CommieCretzl@hexbear.net 1 year ago
AndrasKrigare@beehaw.org 1 year ago
What a weird take. Alternative version:
“When did authors lose sight of the fact that books should be written about story ideas they already have, instead of trying to think up stories to write about.”
Why would we want people to stop coming up with ideas that would be beneficial enough to be funded?
HorseWithNoName@lemm.ee 1 year ago
I take it you don’t work in academia
Devouring@lemmy.world 1 year ago
People will always optimize their methods to maximize resource gain. It’s a fact of life since the dawn of life. Even animals do this.
I’ve seen cancer researchers lie to people with dead loved ones to get funding. I’ve seen physicists do bogus experiments that yield nothing with a nice dark matter story just to get funding… it’s become marketing at this stage.
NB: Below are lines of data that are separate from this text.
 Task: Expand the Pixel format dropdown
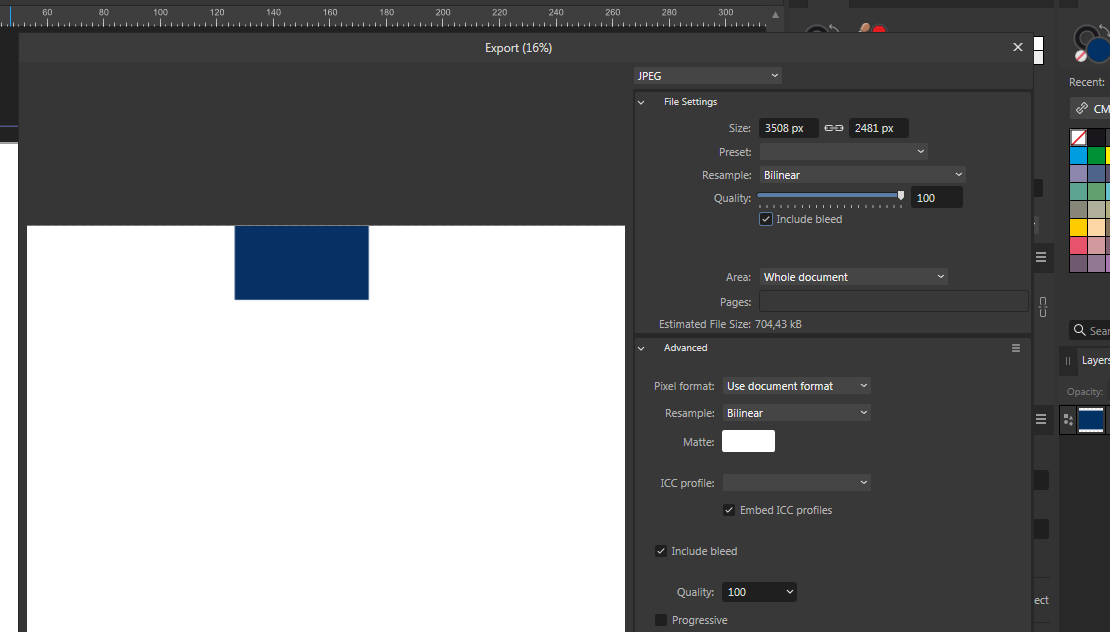pyautogui.click(x=797, y=386)
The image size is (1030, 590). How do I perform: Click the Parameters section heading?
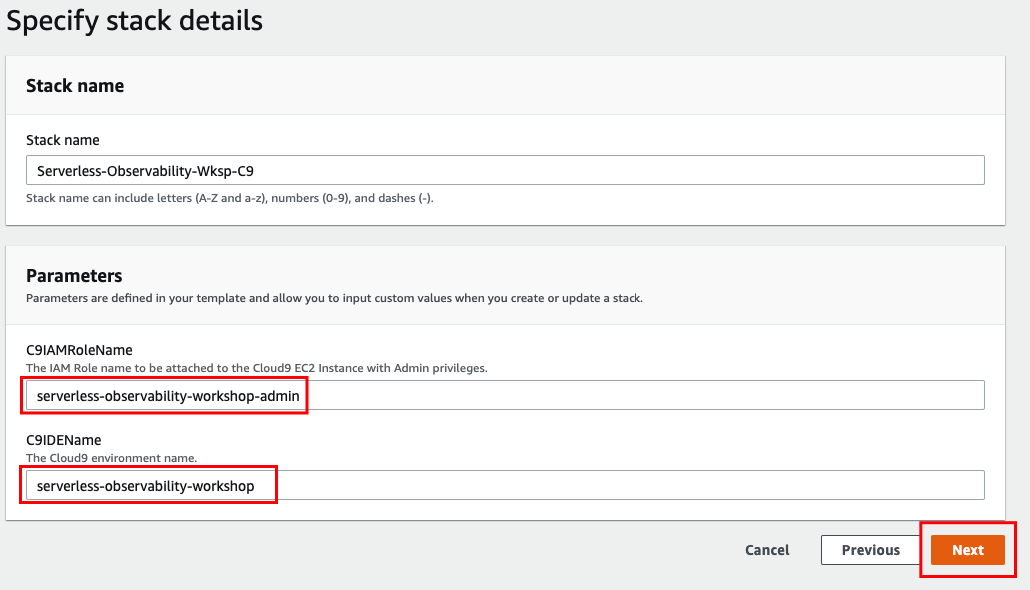[74, 275]
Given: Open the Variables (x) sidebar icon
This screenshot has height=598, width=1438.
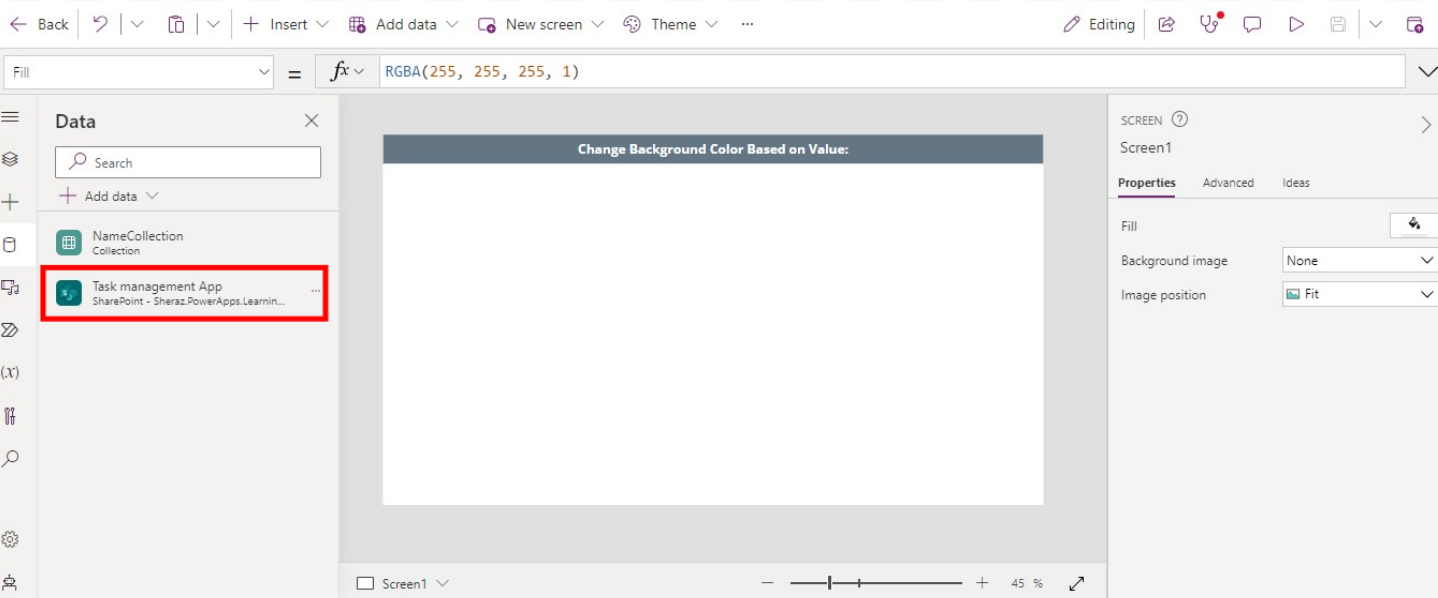Looking at the screenshot, I should click(x=10, y=372).
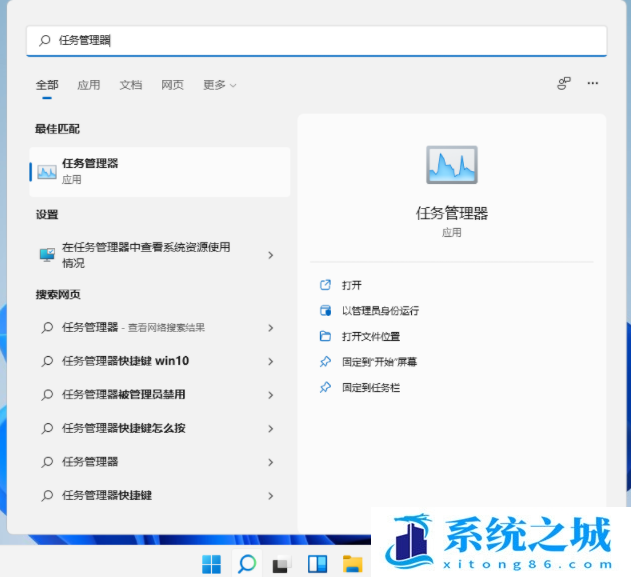The width and height of the screenshot is (631, 577).
Task: Click the Task Manager app icon in best match
Action: (x=47, y=172)
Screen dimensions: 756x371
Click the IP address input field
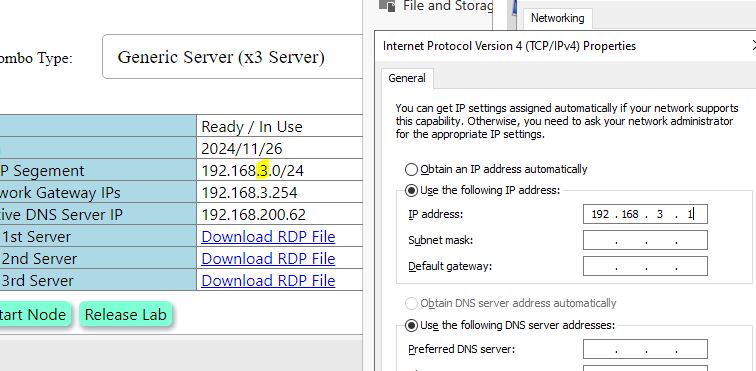(645, 214)
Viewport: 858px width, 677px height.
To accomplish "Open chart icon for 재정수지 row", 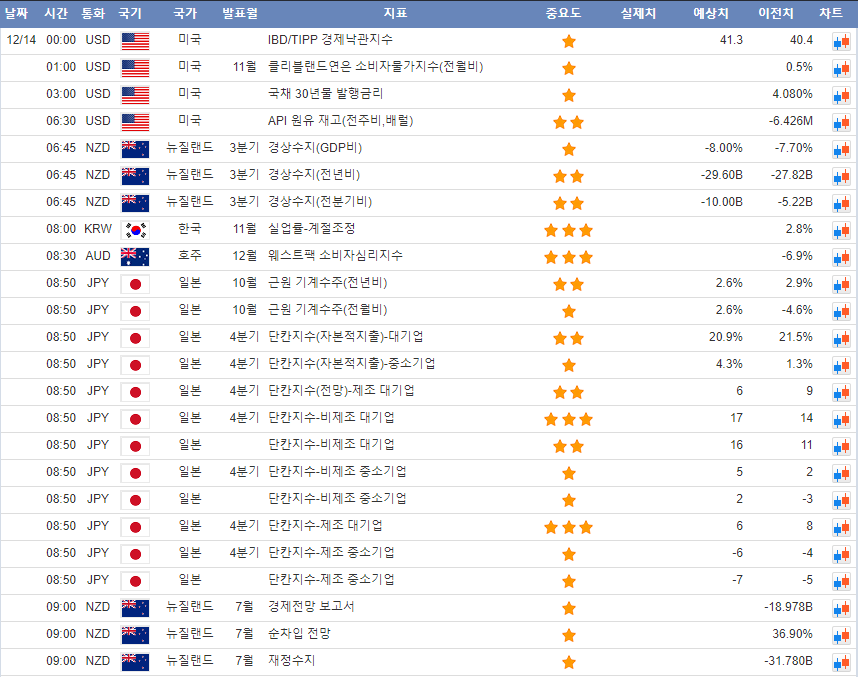I will [839, 662].
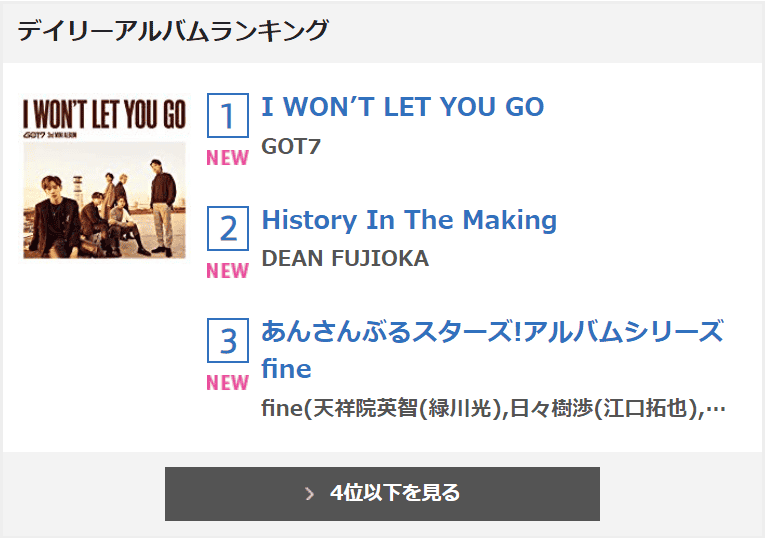Screen dimensions: 765x538
Task: Click the ellipsis ending the truncated artist line
Action: point(715,408)
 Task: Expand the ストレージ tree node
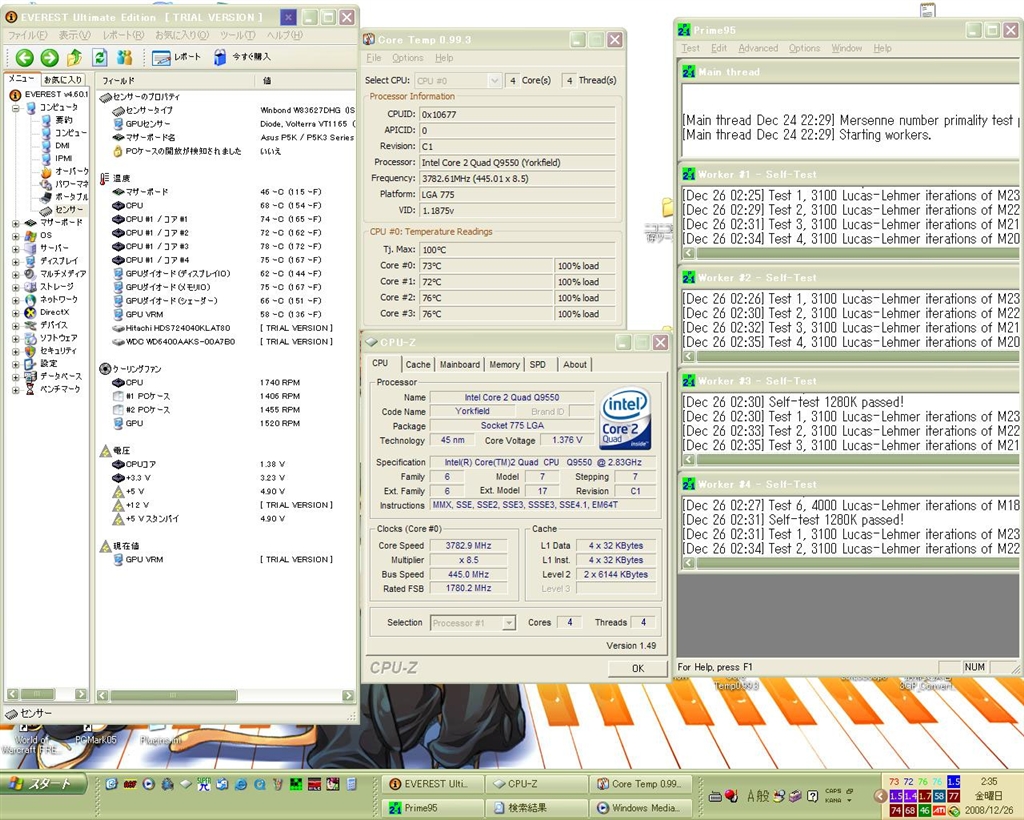[15, 287]

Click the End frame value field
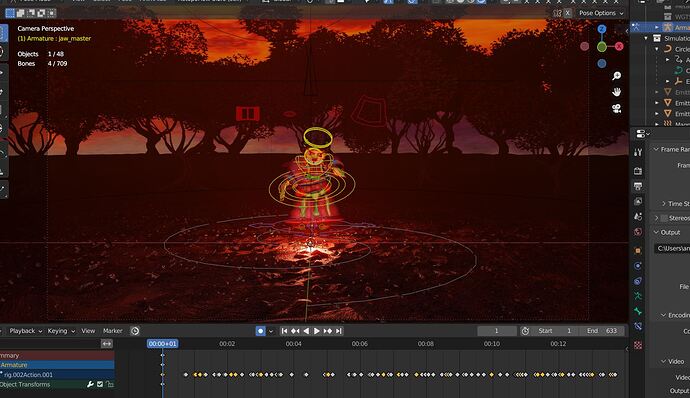pyautogui.click(x=601, y=331)
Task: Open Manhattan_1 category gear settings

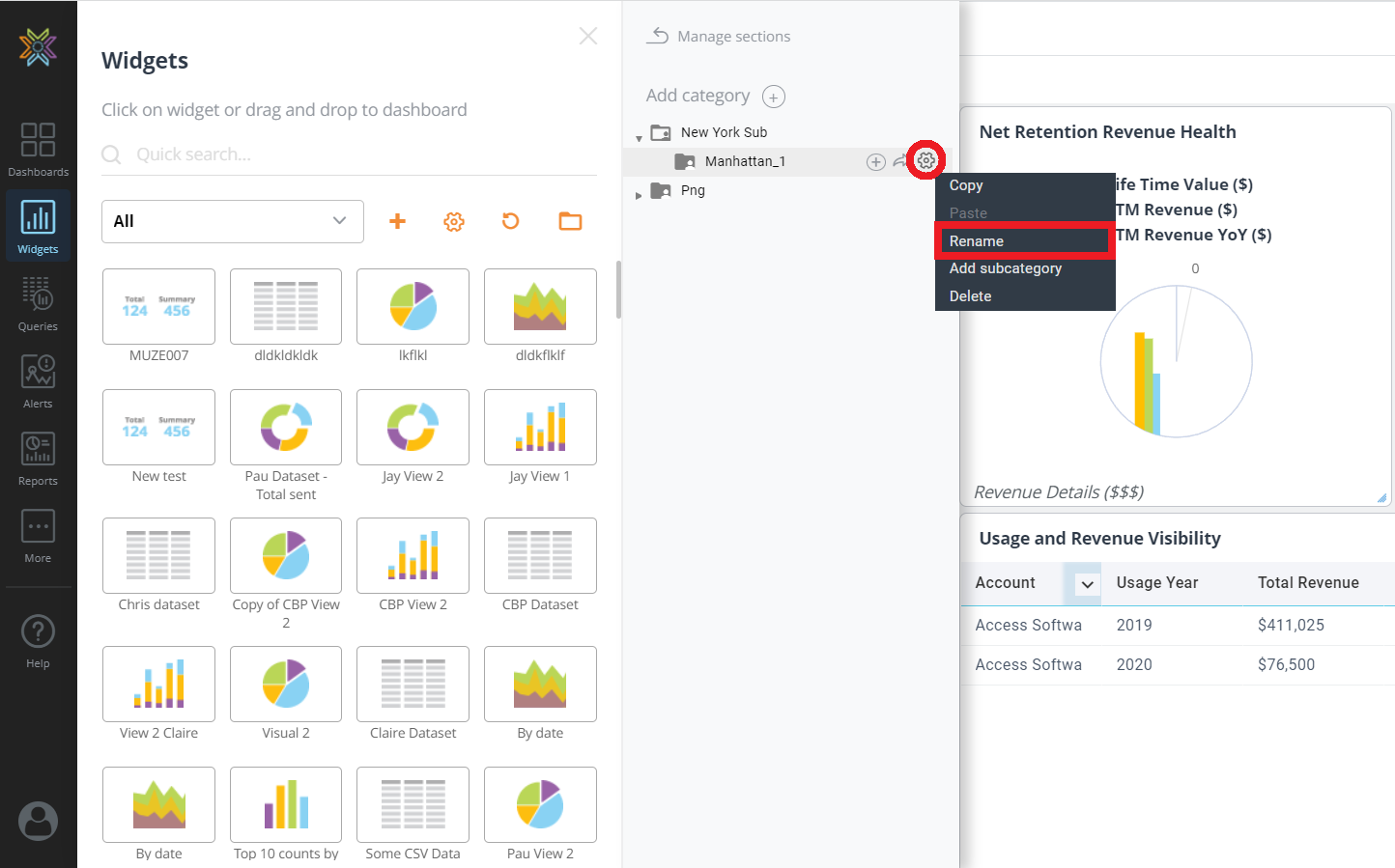Action: pyautogui.click(x=926, y=160)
This is my problem with climate change research. Those who attempt to oppose the “narrative” never get funding. How are we supposed to claim science is unbiased when bias is what’s making the results come out?
KevonLooney@lemm.ee 1 year ago
Scientists have been looking for funding since before the scientific method existed. Leonardo Da Vinci had patrons
jmcs@discuss.tchncs.de 1 year ago
Hey, some of the most famous scientists were rich as fuck and we’re doing research basically as a hobby.
WarmSoda@lemm.ee 1 year ago
Of course. If you have to work all day there’s not much time left for sciencing
Spzi@lemm.ee 1 year ago
Maybe (honest maybe) it was more the reverse; Some of the most richest people also enjoyed being scientists as a hobby.
In times when no one else could afford to play along, this could make you one of the most famous scientists.
balderdash9@lemmy.zip 1 year ago
Science batman
captainlezbian@lemmy.world 1 year ago
As an artist. He was also an engineer but he wasn’t a scientist
MxM111@kbin.social 1 year ago
For his arts, for sure. But for his science projects?